Maps: Outdoor Leisure 4: English Lakes North West.
|Day 1||Robinson to Fleetwith Pike||7 miles / 3760 feet (11.3km / 1146m)|
|Day 2||Honister Crag & Haystacks||6 miles / 960 feet (9.7km / 292m)|
A circuit of the mountains to the East of Buttermere, including an exploration of the area around the recently promoted top Honister Crag.
An obvious grassy path climbs the shoulder of the minor top of High Snockrigg and becomes less distinct as it curves around the wet expanse of Buttermere Moss, which was particularly squelchy today after the recent rain. Slanting up the slopes we attained the first mountain of the day Robinson and good if somewhat hazy views. The wind was getting really strong now as we tacked towards Littledale Edge and descended in the relative shelter of the lee slopes.
At the col the left fork of the path heads directly for the summit of Hindscarth which is set well back from the edge. Trying to stand still with difficulty and take in the views, all the fells were clear except the Scafells. Along Hindscarth Edge the wind began to cause some real concern for the pitch later, and approaching the small rocky outcrops we could barely stay upright, in fact we surmounted the top rocks on hands and knees. Arriving at the fine columnar cairn at the summit, the wind perversely decreased somewhat to the level of the previous summits. Taking the path southwards, the descent was in relative shelter in the lee of the NW blast and near the bottom we crossed the stile to the R side and walked down to Honister quarry.
For the ascent we followed the slaty line of the old tramway, collecting water at a small stream part way up, and just after it levels out we climbed R to join the main path to Fleetwith Pike (not marked on the OS map). At the summit there was the classic view of Buttermere and moody shafts of sunlight over the dark western mountains, but the wind was still too strong to pitch close by. A good path leads E and after a few minutes we found a fairly sheltered spot and made a good pitch near the edge.

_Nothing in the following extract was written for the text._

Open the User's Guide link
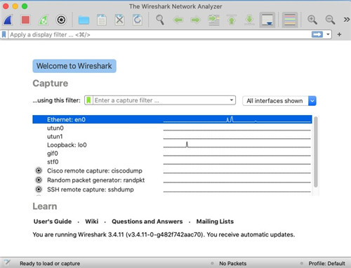The width and height of the screenshot is (351, 268). point(53,222)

The next morning brought a very different atmosphere: not a breath of wind, a frost and a starry sky, with the mountain shapes and peaks black against the first faint trace of dawn light. This was to be another morning to remember, and setting off before sunrise along the edge, we climbed to the fine rocky top of Honister Crag on the brink of the huge drop to the valley. The emerging light and colours all around ensured a longer stay here than we had planned, these times must be savoured despite the rain which had been forecast for later in the day!.
Honister Crag joined the 2000' tops of England in 2004 when a survey showed the reascent to be 67'. The alternative name from the OS map is Black Star, but that doesn't sound right at all - it has been suggested that this is an OS typo and the real name should be Black Scar, which makes a lot more sense.
Eventually we retraced our steps past an attractive tarn decorated with icy patterns and slanted down to join the main path. This meanders gradually across the slopes and drops R to the access track of the quarry workings. Fording Warnscale Beck, the obvious main stony highway makes an easy climb through the crags to Blackbeck Tarn, looking very black today under the gathering clouds, and then Innominate Tarn which had a reflection of half of Pillar, the top half now shrouded in thick mist. Amazingly Great Gable was clear, this is normally one of the first to be capped.
At Haystacks the predicted weather stream had engulfed all, and it was falling as snow on the high tops and sleet at our level as we descended the eroded path around to Scarth Gap. We continued the descent N to the lake, where the shore path made an easy and pleasant return to Buttermere.